● Your assignment
Would you please copy only the lines from the line that contains "Given: Tap Statement" to the end of the data below, exactly, leaving every picture out?

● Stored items

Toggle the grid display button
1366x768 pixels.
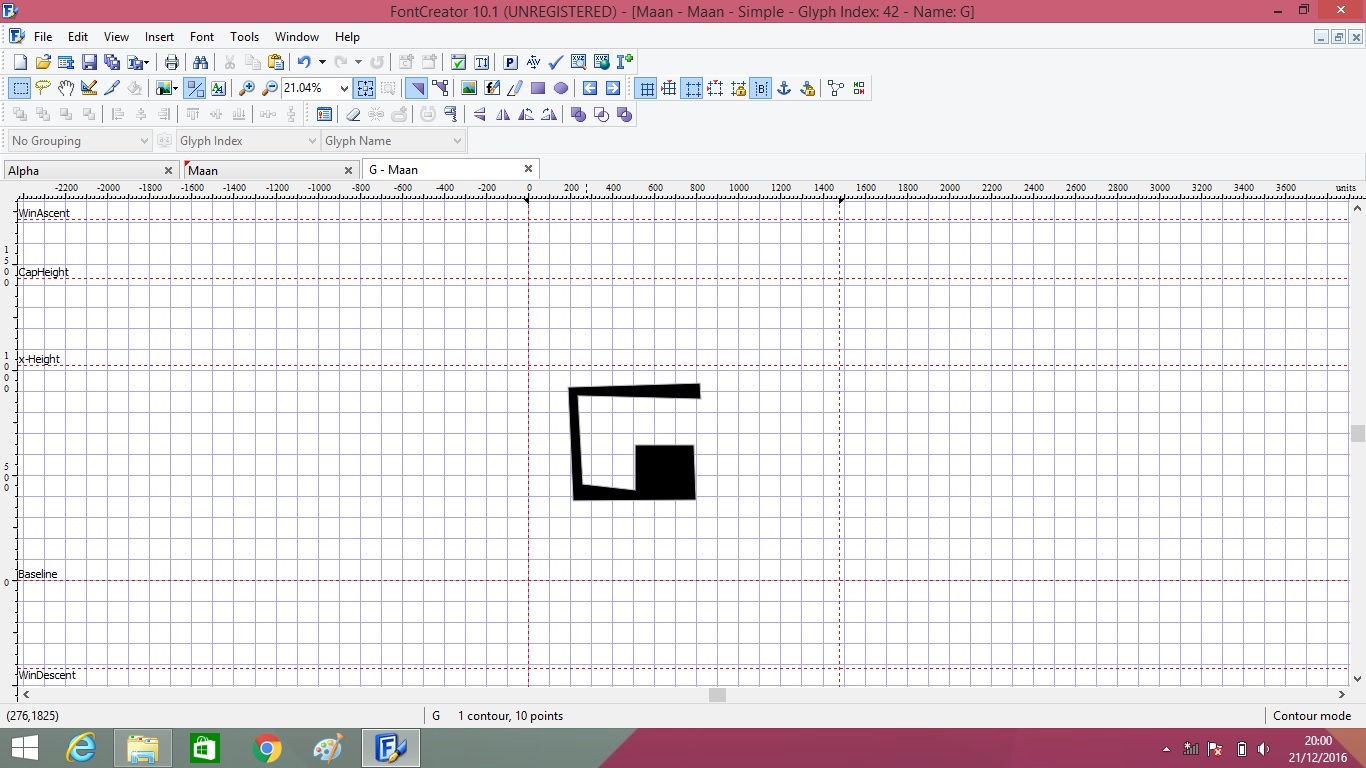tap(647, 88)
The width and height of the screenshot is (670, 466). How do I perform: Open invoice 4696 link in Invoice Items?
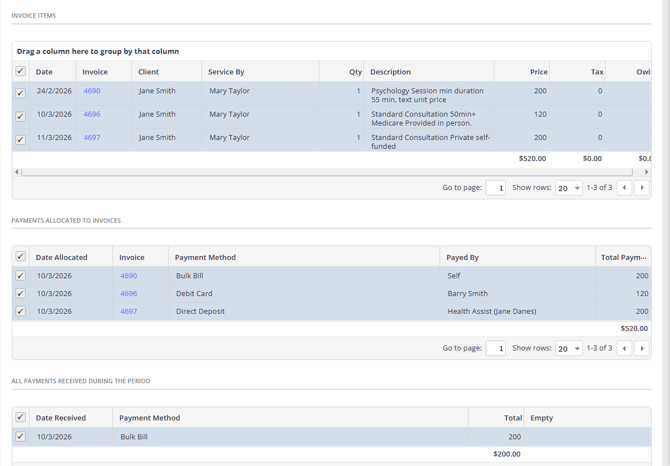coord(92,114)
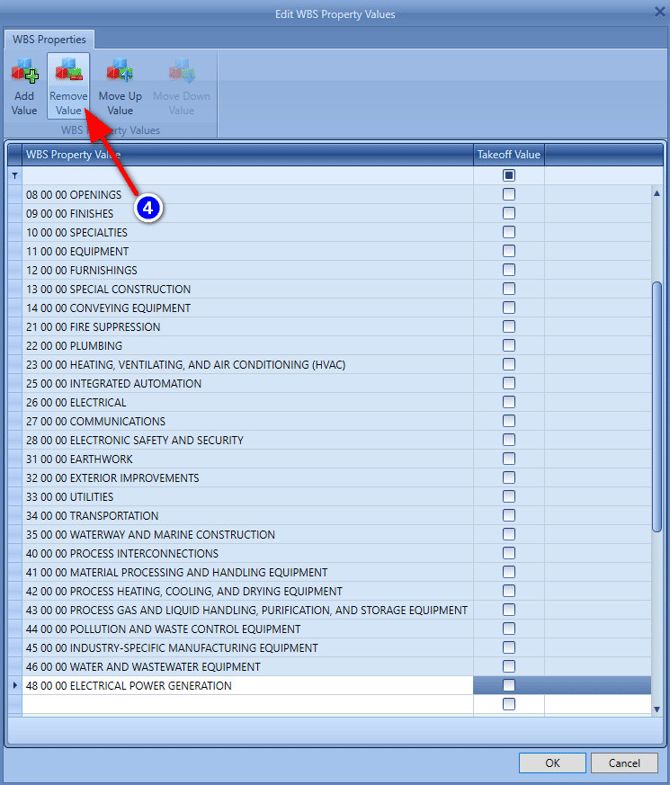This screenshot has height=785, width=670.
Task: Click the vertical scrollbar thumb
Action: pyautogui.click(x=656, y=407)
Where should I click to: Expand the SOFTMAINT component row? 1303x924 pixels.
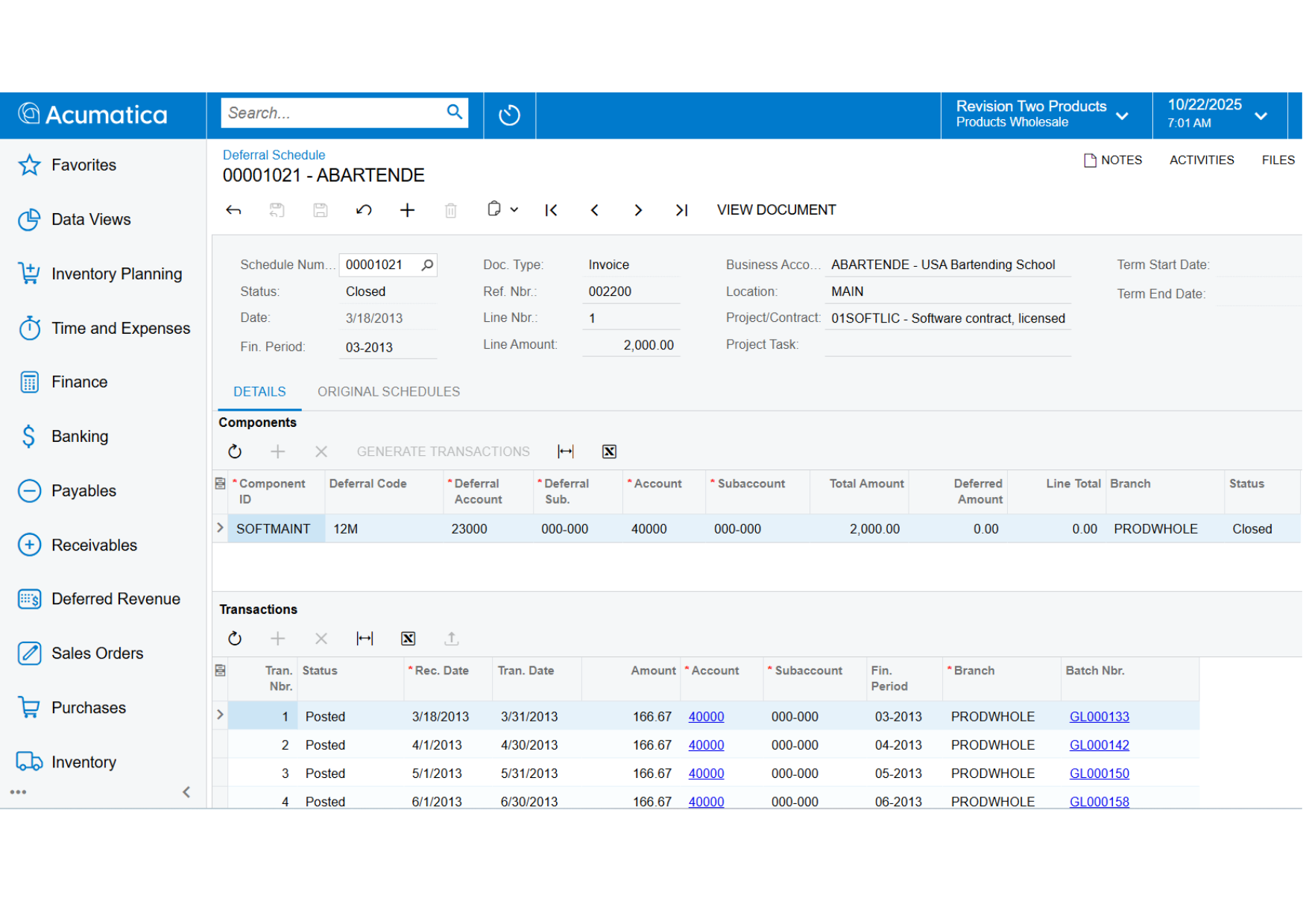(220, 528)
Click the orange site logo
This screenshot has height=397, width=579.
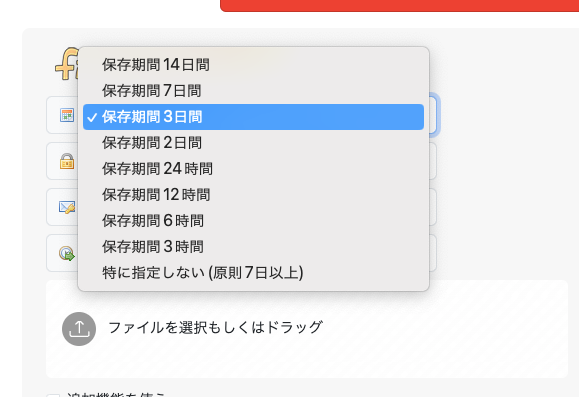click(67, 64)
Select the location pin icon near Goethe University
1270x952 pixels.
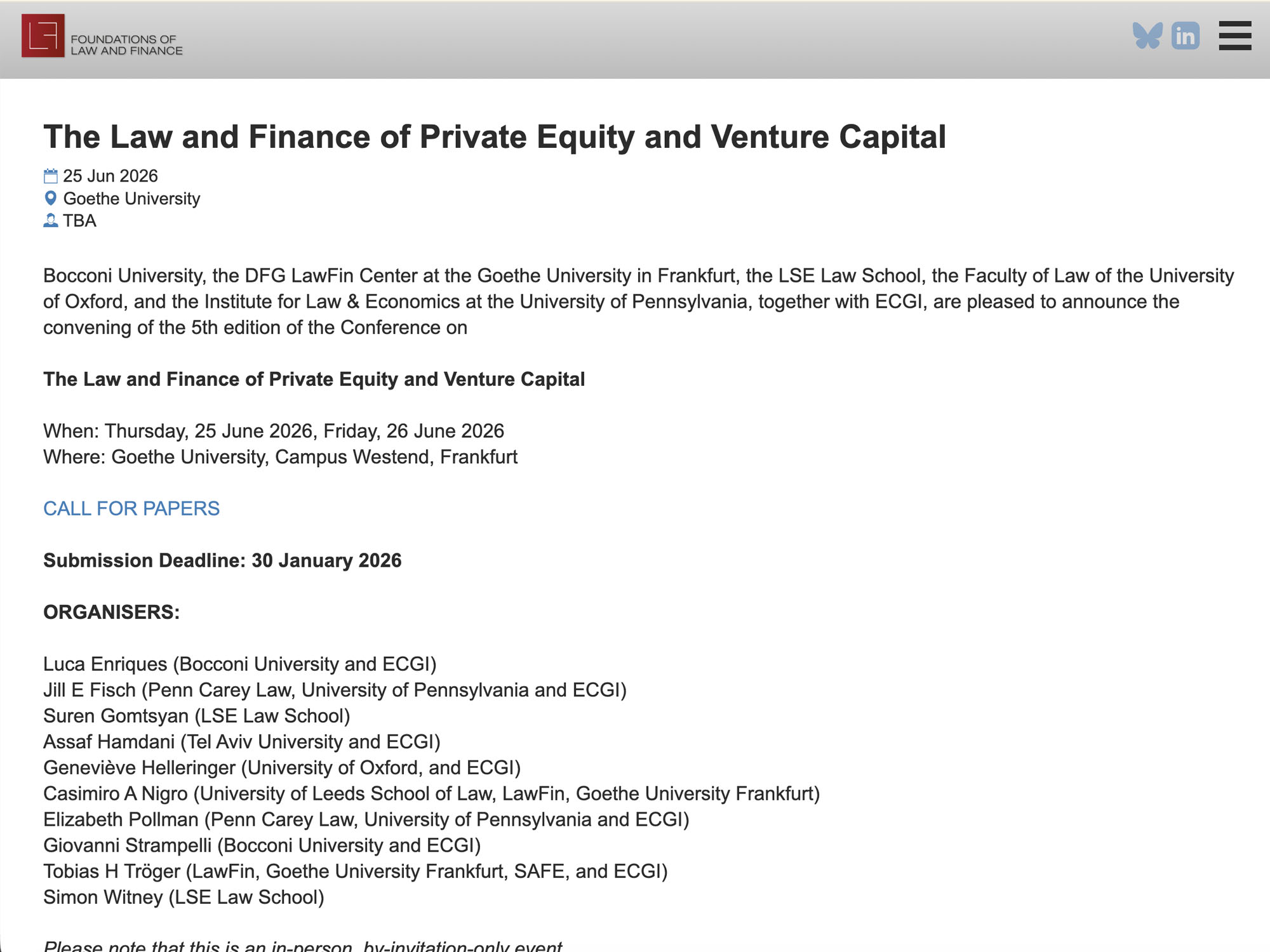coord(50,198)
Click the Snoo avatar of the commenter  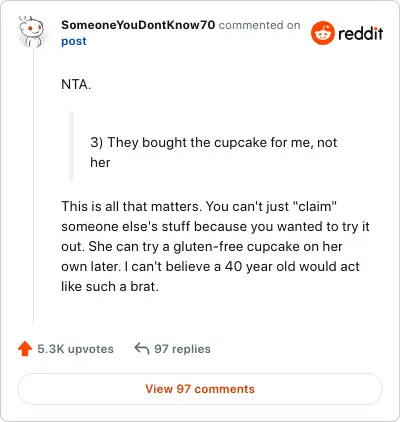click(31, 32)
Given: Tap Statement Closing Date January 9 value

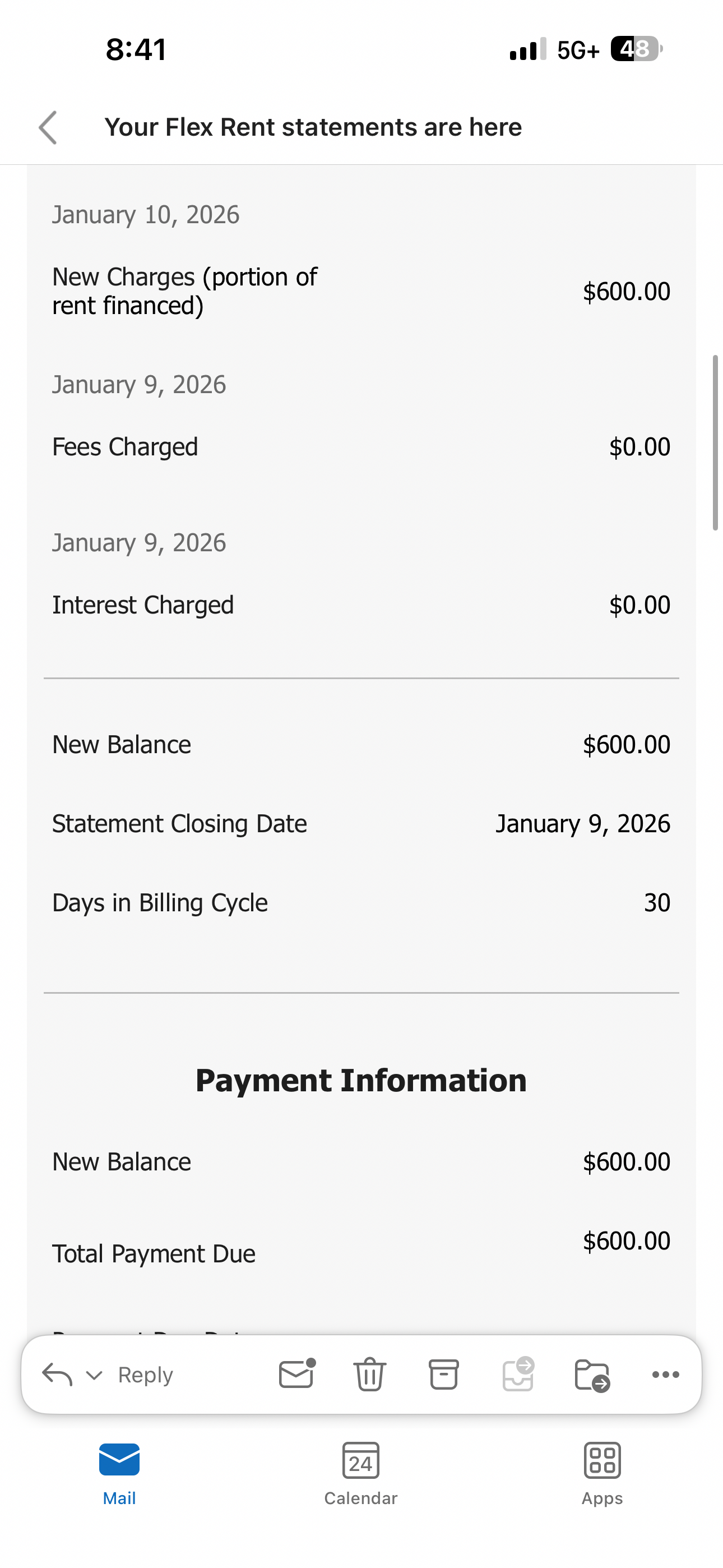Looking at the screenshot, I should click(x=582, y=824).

● Completed exercise
Given: Tap Statement Closing Date January 9 value

Looking at the screenshot, I should click(x=582, y=824).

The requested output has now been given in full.